Paparazzi photos can fetch a lot of money. A photo of Princess Diana and Dodi al-Fayed sold for over $3 million.

Arnold Schwarzenegger is not stranger to paparazzi. In one instance, they chased him and his wife, Maria Shriver, off the road to take photos of him.

The Anti-Paparazzi Act creates heightened penalties when a person commits a trespass “in order to physically invade the privacy of the plaintiff with the intent to capture any type of visual image, sound recording, or other physical impression of the plaintiff engaging in a personal or familial activity and the physical invasion occurs in a manner that is offensive to a reasonable person.” A person can also be liable even if there is no trespass if he “attempts to capture, in a manner that is offensive to a reasonable person, any type of visual image, sound recording, or other physical impression of the plaintiff engaging in a personal or familial activity under circumstances in which the plaintiff had a reasonable expectation of privacy, through the use of a visual or auditory enhancing device.”


Violations of the Act carry damages up to “three times the amount of any general and special damages that are proximately caused by the violation of this section.” Punitive damages and disgorgement of any of the paparazzi’s proceeds from the sale of the photos are also available remedies. Further, the Act punishes a person who “directs, solicits, actually induces, or actually causes” a person to violate the law. §1708.8(d). The Act applies even if no image or recording is ever captured or sold. §1708.8(i).

The new amendment to the Anti-Paparazzi Act adds assaults to the mix. If a paparazzi assaults somebody when attempting to shoot a picture, then the victim can obtain three times the damages from the assault. According to a Reuters article:

The new law comes as Los Angeles authorities try to crack down on aggressive photographers following a series of altercations involving actresses Reese Witherspoon, Lindsay Lohan and Scarlett Johansson, among others. . . .

“Mean Girls” star Lohan and Johansson, best known for “Lost in Translation,” both were involved in car accidents this year that they say were caused by aggressive photographers.

A photographer trying to take a picture of Witherspoon’s young daughter at an amusement park was charged with assaulting two park workers after they tried to intervene.

Media groups contend that the law violates the First Amendment:

A spokesman for the California Newspaper Publishers Association, which opposed the bill, said the group was disappointed.

== Material ==
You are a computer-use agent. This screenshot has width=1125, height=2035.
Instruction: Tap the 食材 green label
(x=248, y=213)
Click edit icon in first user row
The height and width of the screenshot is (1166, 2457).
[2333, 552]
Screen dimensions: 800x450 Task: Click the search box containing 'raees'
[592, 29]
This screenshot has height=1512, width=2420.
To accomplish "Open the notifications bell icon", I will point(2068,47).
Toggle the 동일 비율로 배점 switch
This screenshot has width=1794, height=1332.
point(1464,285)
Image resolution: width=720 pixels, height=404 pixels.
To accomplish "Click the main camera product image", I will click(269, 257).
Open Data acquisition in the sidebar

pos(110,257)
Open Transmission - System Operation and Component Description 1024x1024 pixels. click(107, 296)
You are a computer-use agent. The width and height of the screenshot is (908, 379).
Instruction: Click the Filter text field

== Objective A ==
Reproduce word for word the passage of the paparazzi article that begins with "The new law" and ends with "others. . . .".
== Objective B ==
Name every actress the paparazzi article mentions.
== Objective C ==
Write the next part of the paparazzi article, picking up after its final sentence.
The records have nothing to do with the paparazzi article.

== Exercise output A ==
The new law comes as Los Angeles authorities try to crack down on aggressive photographers following a series of altercations involving actresses Reese Witherspoon, Lindsay Lohan and Scarlett Johansson, among others. . . .

== Exercise output B ==
Reese Witherspoon, Lindsay Lohan, Scarlett Johansson

== Exercise output C ==
“We wish the governor would have vetoed it, but it’s not like we’re surprised,” CNPA general counsel Tom Newton said. “He and his family were victims of the behavior that it was attempting to end.”

Newton said any journalists sued under the new law would likely challenge it as unconstitutional because it treats them more harshly than other Californians.

“We think it exposes people engaged in First Amendment activities to penalties the rest of the public is not susceptible to,” he said. “If it’s used in a way that goes after one of my members, I suspect that constitutional issues will be raised in their defense.”

My colleague, First Amendment expert Thomas Dienes, believes that the California Anti-Paparazzi Act is a violation of the First Amendment because it “clearly target[s] the press.” C. Thomas Dienes, Protecting Investigative Journalism, 67 Geo. Wash. L. Rev. 1139 (1999). Dienes concedes that the taking of photographs or the making of sound recordings are not a form of speech – nor is the sale of such items. However, he argues:

Nevertheless the antipaparazzi legislation singles out press photography and sound recording for significant and discriminatory burdens. Even if such acts do not themselves constitute speech, they are protected means of newsgathering vital to press publication. If the photographs and sound recordings cannot be made, they cannot be published. As the Supreme Court said in Arcara v. Cloud Books, Inc., laws are subject to heightened scrutiny “although directed at activity with no expressive component, [if they] impose a disproportionate burden upon those engaged in protected First Amendment activities.” Because media speech related activity is significantly and disproportionately burdened, the antipaparazzi laws should be treated as presumptively unconstitutional, subject to strict scrutiny review.

Dienes’s argument is that because the Act punishes certain trespasses, privacy invasions, and assaults more severely when motivated by the desire to take photos or record sounds, then this means that the Act is unfairly targeting newsgathering activities. Indeed, trespass, privacy invasions, and assaults are all torts; the Anti-Paparazzi Act expands these torts and increases the damages when done for the purpose of capturing pictures and sound. Is this unfairly singling out newsgathering activities?

I don’t think so. First, although the law is clearly designed to target the paparazzi, it applies to everyone, not just the press. Many paparazzi are not even members of the press – they are independent actors who gather photos and hawk them to the press. It is true that taking photos and recording sound are activities involved in newsgathering, but people might undertake these activities for other reasons, such as snooping on others. Taking photos and recoding sound are not inherently and exclusively newsgathering activities.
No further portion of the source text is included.